Dans le cadre de la lutte contre la drogue, la direction de l’Office central des stupéfiants (OCS) a procédé, ce lundi 1er juillet 2019, à la destruction de 8 tonnes Cannabis; 7,6kg héroïne; 4,6Kg métanphitamine ; 2,250 Kg cocaïne, et 2,775 Kg de produits pharmaceutiques contrefaits. Ces produits dont la valeur marchande est estimée à plusieurs millions de francs CFA, ont été saisis lors de différentes opérations effectuées par les unités de l’OCS, celles de la police, de la gendarmerie et de la douane au cours de la période allant du dernier semestre 2018 au premier semestre 2019.

La cérémonie d’incinération de ces produits stupéfiants a eu lieu à Diago dans la commune rurale de Dio-gare, cercle de Kati. Selon Directeur Général de l’OCS, le Magistrat Colonel Adama TOUNKARA, cette opération d’incinération découle de l’application de l’article 136 de la loi 01-078 du 18 juillet 2001 modifiée portant sur le contrôle des drogues et précurseurs, qui prévoient que la destruction des produits se fait en présence des représentants de l’autorité judiciaire et les membres de la commission de destruction. Et c’est sur la base de cet article, que le Procureur de la République près le tribunal de Grande instance de la Commune VI a ordonné la destruction de ses produits.

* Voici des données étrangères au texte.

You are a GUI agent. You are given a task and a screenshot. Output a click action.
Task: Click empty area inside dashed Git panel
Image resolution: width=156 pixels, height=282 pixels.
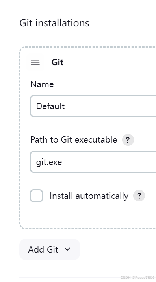tap(90, 216)

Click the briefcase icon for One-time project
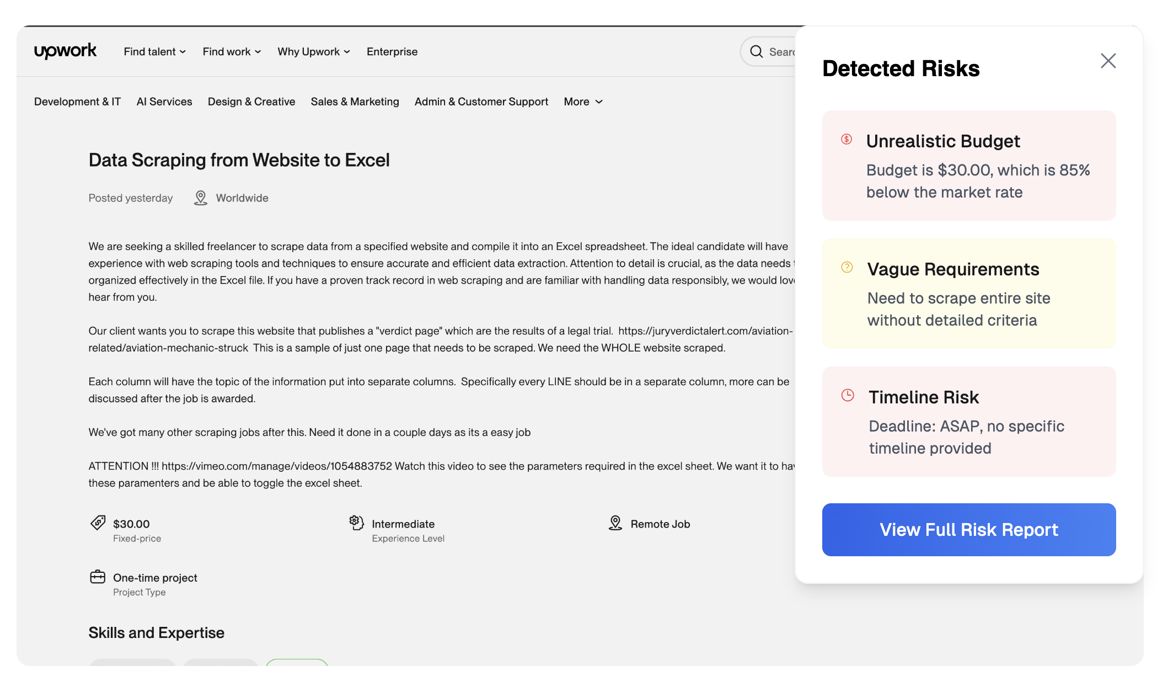(x=98, y=577)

Selon lui, l’augmentation des quantités saisies s’explique par plusieurs facteurs, notamment une meilleure coordination des opérations entre l’OCS et les autres forces de sécurités présentes sur le terrain. Pour le patron de l’OCS, cette cérémonie est pédagogique, obéit à un souci de transparence, car, elle permet aux citoyens de connaître la destination finale des drogues saisies. Son but est d’une part d’éviter le retour de ces produits dans le circuit du commerce illicite et d’autre part d’informer et sensibiliser la population sur l’ampleur du trafic et de la consommation de drogue et inviter la société civile à s’approprier l’enjeu de ce phénomène. «Dans leur mode opérateur, les trafiquants de drogue utilisent des moyens plus importants, notamment des semi-remorques aménagées pour faire rentrer les produits», a-t-il ajouté.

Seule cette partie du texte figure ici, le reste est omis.